■ List of tasks:
a: Name every response variable that the R forum post on t-tests for two groups creates in its example data frame.
b: Continue the R forum post on t-tests for two groups, starting right after its last line of code.

■ Quoted passage:
++++

2 groups - multiple variables

jcblum · August 24, 2018, 11:20pm

Typically, you use an *apply() function (in base R) or one of the map_*() functions (tidyverse) to automate running the same function over a bunch of different inputs. The specifics of how you might do this depend a lot on how your data are arranged, however. Here's an example of what this might look like, but if your data are organized differently, it may not be directly applicable.

library(tidyverse)

# Create some example data
set.seed(42) # to make the example reproducible
study_data <- data.frame(
  group = factor(c(rep("healthy", 50), rep("patient", 50))),
  responseA = c(rnorm(50, mean = 20, sd = 2), rnorm(50, mean = 22, sd = 3)),
  responseB = c(rnorm(50, mean = 12, sd = 1), rnorm(50, mean = 22, sd = 1)),
  responseC = c(rnorm(50, mean = 2.5, sd = 1), rnorm(50, mean = 3.5, sd = 1)),
  responseD = c(rnorm(50, mean = 18, sd = 2), rnorm(50, mean = 18, sd = 3)),
  responseE = c(rnorm(50, mean = 0.54, sd = 1), rnorm(50, mean = 0.21, sd = 1)),
  responseF = c(rnorm(50, mean = 86.2, sd = 2), rnorm(50, mean = 74.3, sd = 1)),
  responseG = c(rnorm(50, mean = 4, sd = 2), rnorm(50, mean = 8, sd = 3))
)

13151_t_test
Aren't the results nice when I make up the data?

# All the t-tests, base R style
t_tests <- lapply(
  study_data[, -1], # apply the function to every variable *other than* the first one (group)
  function(x) { t.test(x ~ group, data = study_data) }
)

# All the t-tests, tidyverse style
t_tests_tidy <- map(
  select(study_data, -group),
  ~ t.test(.x ~ group, data = study_data)
)

++++

■ Listed records:
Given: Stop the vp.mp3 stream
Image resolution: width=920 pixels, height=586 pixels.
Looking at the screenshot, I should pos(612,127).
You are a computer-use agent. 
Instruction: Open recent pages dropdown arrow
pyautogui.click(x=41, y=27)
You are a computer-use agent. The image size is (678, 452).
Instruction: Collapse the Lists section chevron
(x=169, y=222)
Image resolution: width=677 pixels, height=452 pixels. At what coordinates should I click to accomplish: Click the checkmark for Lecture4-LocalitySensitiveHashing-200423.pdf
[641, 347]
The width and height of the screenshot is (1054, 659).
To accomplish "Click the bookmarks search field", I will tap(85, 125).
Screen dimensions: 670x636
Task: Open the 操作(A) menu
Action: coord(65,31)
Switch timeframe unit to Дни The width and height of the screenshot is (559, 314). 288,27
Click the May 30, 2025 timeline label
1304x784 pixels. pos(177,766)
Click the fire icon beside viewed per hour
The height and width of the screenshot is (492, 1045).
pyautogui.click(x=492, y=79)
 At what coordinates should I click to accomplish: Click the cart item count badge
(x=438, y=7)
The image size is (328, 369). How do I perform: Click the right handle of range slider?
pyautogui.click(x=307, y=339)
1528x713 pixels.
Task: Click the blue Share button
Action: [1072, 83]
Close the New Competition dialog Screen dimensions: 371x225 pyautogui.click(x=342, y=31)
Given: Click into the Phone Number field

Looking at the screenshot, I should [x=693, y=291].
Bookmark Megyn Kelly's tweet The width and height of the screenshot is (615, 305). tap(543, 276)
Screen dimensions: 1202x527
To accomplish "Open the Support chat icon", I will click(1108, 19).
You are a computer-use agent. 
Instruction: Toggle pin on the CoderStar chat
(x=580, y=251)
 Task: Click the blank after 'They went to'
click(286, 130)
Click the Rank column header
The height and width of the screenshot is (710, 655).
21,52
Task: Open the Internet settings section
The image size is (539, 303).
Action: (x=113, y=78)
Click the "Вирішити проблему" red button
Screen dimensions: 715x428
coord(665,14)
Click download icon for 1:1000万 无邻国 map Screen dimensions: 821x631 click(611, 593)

++++

■ Solved problems:
a: responseA, responseB, responseC, responseD, responseE, responseF, responseG

b:
# Same basic results, either way
t_tests$responseB
#> 
#>  Welch Two Sample t-test
#> 
#> data:  x by group
#> t = -55.861, df = 97.783, p-value < 2.2e-16
#> alternative hypothesis: true difference in means is not equal to 0
#> 95 percent confidence interval:
#>  -10.487324  -9.767745
#> sample estimates:
#> mean in group healthy mean in group patient 
#>              11.84875              21.97628
t_tests_tidy$responseB
#> 
#>  Welch Two Sample t-test
#> 
#> data:  .x by group
#> t = -55.861, df = 97.783, p-value < 2.2e-16
#> alternative hypothesis: true difference in means is not equal to 0
#> 95 percent confidence interval:
#>  -10.487324  -9.767745
#> sample estimates:
#> mean in group healthy mean in group patient 
#>              11.84875              21.97628

# Pull out specific test stats, etc.
t_tests$responseB$statistic
#>         t 
#> -55.86131

Created on 2018-08-24 by the reprex package (v0.2.0).

If this doesn't apply directly to how your data are organized, it will help a lot if you can do as @tbradley suggests and post a reproducible example with sample data and code.

Edited to add: Since this was fake data and about looping, I didn't do any sort of adjustment for all these comparisons I'm making. Anybody reading this in the future: please think hard about your choice of alpha (and maybe the suitability of this specific — or general — approach) before you merrily run umpty-million t-tests.